---------- DATA EXTRACTS
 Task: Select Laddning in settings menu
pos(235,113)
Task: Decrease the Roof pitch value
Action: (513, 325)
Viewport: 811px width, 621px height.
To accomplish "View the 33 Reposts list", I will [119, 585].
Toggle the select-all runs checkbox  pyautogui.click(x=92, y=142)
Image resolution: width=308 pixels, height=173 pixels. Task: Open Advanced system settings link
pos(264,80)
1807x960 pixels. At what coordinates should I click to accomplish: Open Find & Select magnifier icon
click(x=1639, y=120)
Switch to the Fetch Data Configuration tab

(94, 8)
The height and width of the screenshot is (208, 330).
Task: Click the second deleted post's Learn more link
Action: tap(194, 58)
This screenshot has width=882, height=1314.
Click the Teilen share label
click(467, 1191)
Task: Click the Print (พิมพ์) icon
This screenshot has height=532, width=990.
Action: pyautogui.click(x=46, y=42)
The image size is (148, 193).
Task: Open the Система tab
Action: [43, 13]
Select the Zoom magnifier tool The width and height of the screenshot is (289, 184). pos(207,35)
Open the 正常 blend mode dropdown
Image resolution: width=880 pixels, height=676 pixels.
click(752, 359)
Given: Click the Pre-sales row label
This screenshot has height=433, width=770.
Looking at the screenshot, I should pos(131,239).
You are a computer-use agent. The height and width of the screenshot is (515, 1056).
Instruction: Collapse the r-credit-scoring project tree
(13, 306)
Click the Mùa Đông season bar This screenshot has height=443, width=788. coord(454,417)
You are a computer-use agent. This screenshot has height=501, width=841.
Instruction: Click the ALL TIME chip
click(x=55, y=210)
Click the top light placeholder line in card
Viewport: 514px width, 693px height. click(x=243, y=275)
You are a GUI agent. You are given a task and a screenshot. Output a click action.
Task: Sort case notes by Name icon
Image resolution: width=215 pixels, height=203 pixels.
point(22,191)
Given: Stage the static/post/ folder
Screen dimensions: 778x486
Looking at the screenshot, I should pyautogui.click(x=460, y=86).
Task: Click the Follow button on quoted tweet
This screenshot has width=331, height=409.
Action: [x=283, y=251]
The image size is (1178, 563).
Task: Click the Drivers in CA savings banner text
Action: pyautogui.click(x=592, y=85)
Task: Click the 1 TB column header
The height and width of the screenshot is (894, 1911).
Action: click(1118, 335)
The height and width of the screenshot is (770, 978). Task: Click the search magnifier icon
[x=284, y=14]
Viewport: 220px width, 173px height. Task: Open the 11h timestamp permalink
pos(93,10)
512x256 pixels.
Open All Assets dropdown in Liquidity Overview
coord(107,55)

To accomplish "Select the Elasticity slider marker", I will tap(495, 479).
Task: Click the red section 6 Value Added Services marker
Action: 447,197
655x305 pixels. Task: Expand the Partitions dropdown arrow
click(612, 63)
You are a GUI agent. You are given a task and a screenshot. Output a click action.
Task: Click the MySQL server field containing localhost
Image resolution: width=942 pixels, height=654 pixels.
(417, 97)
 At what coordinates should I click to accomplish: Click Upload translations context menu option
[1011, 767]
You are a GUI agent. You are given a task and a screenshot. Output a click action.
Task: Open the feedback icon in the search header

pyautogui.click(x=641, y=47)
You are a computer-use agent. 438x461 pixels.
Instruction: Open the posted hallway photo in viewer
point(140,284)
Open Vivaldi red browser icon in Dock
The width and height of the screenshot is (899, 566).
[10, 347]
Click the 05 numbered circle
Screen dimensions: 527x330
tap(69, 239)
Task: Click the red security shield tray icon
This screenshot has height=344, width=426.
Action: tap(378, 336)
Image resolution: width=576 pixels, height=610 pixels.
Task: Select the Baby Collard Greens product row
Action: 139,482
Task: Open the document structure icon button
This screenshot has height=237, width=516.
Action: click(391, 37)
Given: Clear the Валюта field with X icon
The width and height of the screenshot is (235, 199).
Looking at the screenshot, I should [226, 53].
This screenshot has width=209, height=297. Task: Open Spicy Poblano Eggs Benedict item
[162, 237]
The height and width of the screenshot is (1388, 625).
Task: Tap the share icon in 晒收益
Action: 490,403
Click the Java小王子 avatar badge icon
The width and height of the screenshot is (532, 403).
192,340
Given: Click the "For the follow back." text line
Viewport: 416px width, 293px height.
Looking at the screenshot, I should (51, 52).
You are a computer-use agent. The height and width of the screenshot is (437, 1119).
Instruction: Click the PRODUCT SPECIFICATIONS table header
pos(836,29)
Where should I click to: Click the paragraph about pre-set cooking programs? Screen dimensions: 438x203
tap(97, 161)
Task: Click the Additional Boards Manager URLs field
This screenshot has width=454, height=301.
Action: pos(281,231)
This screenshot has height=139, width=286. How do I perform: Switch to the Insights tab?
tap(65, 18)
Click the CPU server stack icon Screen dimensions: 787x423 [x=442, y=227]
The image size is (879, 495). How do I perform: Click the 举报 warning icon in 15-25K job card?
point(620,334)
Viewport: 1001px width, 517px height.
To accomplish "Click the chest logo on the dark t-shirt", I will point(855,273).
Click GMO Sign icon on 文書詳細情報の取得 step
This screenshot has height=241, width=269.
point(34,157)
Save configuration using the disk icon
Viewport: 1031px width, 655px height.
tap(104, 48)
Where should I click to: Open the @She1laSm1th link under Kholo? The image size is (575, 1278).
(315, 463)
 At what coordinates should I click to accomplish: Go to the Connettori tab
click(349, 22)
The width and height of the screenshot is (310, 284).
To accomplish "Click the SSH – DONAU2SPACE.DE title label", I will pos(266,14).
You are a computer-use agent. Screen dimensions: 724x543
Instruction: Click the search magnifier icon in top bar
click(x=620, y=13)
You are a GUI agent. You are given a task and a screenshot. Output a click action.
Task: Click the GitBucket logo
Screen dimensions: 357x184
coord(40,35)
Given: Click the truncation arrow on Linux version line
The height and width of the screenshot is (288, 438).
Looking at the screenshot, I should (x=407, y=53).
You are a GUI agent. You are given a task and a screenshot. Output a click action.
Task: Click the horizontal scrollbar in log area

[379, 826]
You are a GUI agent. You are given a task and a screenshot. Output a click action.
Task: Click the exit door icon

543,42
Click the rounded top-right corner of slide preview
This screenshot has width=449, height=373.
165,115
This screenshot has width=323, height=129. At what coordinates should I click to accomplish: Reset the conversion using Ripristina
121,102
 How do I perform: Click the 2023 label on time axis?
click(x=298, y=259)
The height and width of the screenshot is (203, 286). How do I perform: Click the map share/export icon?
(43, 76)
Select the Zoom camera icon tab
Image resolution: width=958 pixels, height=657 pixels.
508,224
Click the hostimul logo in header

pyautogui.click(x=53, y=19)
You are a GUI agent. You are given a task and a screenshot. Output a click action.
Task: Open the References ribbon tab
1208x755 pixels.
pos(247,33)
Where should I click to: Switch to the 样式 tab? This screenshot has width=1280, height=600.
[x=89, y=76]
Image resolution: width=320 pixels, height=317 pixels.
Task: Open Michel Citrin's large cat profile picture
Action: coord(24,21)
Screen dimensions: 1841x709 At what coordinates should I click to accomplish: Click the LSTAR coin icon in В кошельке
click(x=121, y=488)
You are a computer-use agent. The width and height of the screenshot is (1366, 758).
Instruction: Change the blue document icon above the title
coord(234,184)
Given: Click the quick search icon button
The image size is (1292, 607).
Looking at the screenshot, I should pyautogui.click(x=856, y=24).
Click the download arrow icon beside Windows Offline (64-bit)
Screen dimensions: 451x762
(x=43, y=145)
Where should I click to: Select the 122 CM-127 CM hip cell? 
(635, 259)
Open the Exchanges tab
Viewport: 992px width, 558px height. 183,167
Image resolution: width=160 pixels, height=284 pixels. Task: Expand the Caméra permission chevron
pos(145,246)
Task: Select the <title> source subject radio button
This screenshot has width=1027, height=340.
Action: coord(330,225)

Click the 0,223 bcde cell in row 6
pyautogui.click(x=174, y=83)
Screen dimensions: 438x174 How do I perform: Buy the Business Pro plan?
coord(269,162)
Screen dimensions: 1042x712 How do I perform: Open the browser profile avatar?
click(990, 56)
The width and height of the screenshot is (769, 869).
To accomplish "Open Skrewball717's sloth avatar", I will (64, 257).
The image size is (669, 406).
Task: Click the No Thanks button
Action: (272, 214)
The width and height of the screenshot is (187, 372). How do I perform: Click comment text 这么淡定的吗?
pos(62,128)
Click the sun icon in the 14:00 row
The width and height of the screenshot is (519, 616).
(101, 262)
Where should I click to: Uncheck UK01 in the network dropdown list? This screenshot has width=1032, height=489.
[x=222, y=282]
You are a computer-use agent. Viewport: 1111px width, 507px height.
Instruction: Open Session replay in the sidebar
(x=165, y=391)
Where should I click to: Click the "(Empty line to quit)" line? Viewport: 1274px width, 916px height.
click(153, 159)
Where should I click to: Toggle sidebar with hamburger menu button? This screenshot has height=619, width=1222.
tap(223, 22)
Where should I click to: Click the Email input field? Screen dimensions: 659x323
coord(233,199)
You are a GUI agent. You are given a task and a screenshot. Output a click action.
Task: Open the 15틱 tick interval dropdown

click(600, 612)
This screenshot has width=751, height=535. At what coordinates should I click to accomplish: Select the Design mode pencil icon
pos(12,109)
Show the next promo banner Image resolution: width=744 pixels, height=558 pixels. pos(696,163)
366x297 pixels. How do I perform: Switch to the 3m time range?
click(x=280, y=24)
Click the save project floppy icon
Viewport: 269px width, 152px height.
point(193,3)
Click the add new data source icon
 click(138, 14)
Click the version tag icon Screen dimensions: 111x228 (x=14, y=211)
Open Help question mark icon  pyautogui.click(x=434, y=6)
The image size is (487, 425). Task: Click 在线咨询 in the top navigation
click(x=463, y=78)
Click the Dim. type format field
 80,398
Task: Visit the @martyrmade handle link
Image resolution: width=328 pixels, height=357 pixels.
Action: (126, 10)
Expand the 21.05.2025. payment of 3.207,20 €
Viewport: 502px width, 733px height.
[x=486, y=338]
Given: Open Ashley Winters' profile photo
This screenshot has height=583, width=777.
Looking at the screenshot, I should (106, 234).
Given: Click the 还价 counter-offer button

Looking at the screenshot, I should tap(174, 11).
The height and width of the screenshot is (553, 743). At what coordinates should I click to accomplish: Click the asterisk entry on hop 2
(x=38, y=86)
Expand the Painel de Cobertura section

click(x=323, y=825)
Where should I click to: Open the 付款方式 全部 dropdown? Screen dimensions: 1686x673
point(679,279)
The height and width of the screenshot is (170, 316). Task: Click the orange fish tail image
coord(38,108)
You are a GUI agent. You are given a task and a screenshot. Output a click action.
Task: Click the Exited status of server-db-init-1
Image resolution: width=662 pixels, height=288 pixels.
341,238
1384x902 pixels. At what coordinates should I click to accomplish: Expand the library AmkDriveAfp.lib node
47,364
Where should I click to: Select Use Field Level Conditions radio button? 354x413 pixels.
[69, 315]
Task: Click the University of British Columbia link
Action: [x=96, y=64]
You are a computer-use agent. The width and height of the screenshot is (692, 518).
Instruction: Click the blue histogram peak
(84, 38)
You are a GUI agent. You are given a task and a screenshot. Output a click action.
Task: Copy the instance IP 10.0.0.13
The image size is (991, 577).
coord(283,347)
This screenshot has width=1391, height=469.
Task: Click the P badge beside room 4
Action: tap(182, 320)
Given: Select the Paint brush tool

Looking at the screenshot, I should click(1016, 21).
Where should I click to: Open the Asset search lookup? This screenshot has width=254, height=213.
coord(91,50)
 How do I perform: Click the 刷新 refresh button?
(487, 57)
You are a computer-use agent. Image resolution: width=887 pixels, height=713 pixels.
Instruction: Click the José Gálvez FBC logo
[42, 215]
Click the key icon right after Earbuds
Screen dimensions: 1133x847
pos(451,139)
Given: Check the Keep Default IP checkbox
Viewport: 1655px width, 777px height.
--------------------
Starting with the first line of the listing, output each line exactly until you have included the one containing "Task: Click the Follow button on quoted tweet".

 Task: Select Laddning in settings menu
pos(235,113)
Task: Decrease the Roof pitch value
Action: (513, 325)
Viewport: 811px width, 621px height.
To accomplish "View the 33 Reposts list", I will [119, 585].
Toggle the select-all runs checkbox  pyautogui.click(x=92, y=142)
Image resolution: width=308 pixels, height=173 pixels. Task: Open Advanced system settings link
pos(264,80)
1807x960 pixels. At what coordinates should I click to accomplish: Open Find & Select magnifier icon
click(x=1639, y=120)
Switch to the Fetch Data Configuration tab

(94, 8)
The height and width of the screenshot is (208, 330).
Task: Click the second deleted post's Learn more link
Action: tap(194, 58)
This screenshot has width=882, height=1314.
Click the Teilen share label
click(467, 1191)
Task: Click the Print (พิมพ์) icon
This screenshot has height=532, width=990.
Action: pyautogui.click(x=46, y=42)
The image size is (148, 193).
Task: Open the Система tab
Action: [43, 13]
Select the Zoom magnifier tool The width and height of the screenshot is (289, 184). pos(207,35)
Open the 正常 blend mode dropdown
Image resolution: width=880 pixels, height=676 pixels.
click(752, 359)
Given: Click the Pre-sales row label
This screenshot has height=433, width=770.
Looking at the screenshot, I should pos(131,239).
You are a computer-use agent. The height and width of the screenshot is (515, 1056).
Instruction: Collapse the r-credit-scoring project tree
(13, 306)
Click the Mùa Đông season bar This screenshot has height=443, width=788. coord(454,417)
You are a computer-use agent. This screenshot has height=501, width=841.
Instruction: Click the ALL TIME chip
click(x=55, y=210)
Click the top light placeholder line in card
Viewport: 514px width, 693px height. click(x=243, y=275)
You are a GUI agent. You are given a task and a screenshot. Output a click action.
Task: Sort case notes by Name icon
Image resolution: width=215 pixels, height=203 pixels.
point(22,191)
Given: Stage the static/post/ folder
Screen dimensions: 778x486
Looking at the screenshot, I should pyautogui.click(x=460, y=86).
Task: Click the Follow button on quoted tweet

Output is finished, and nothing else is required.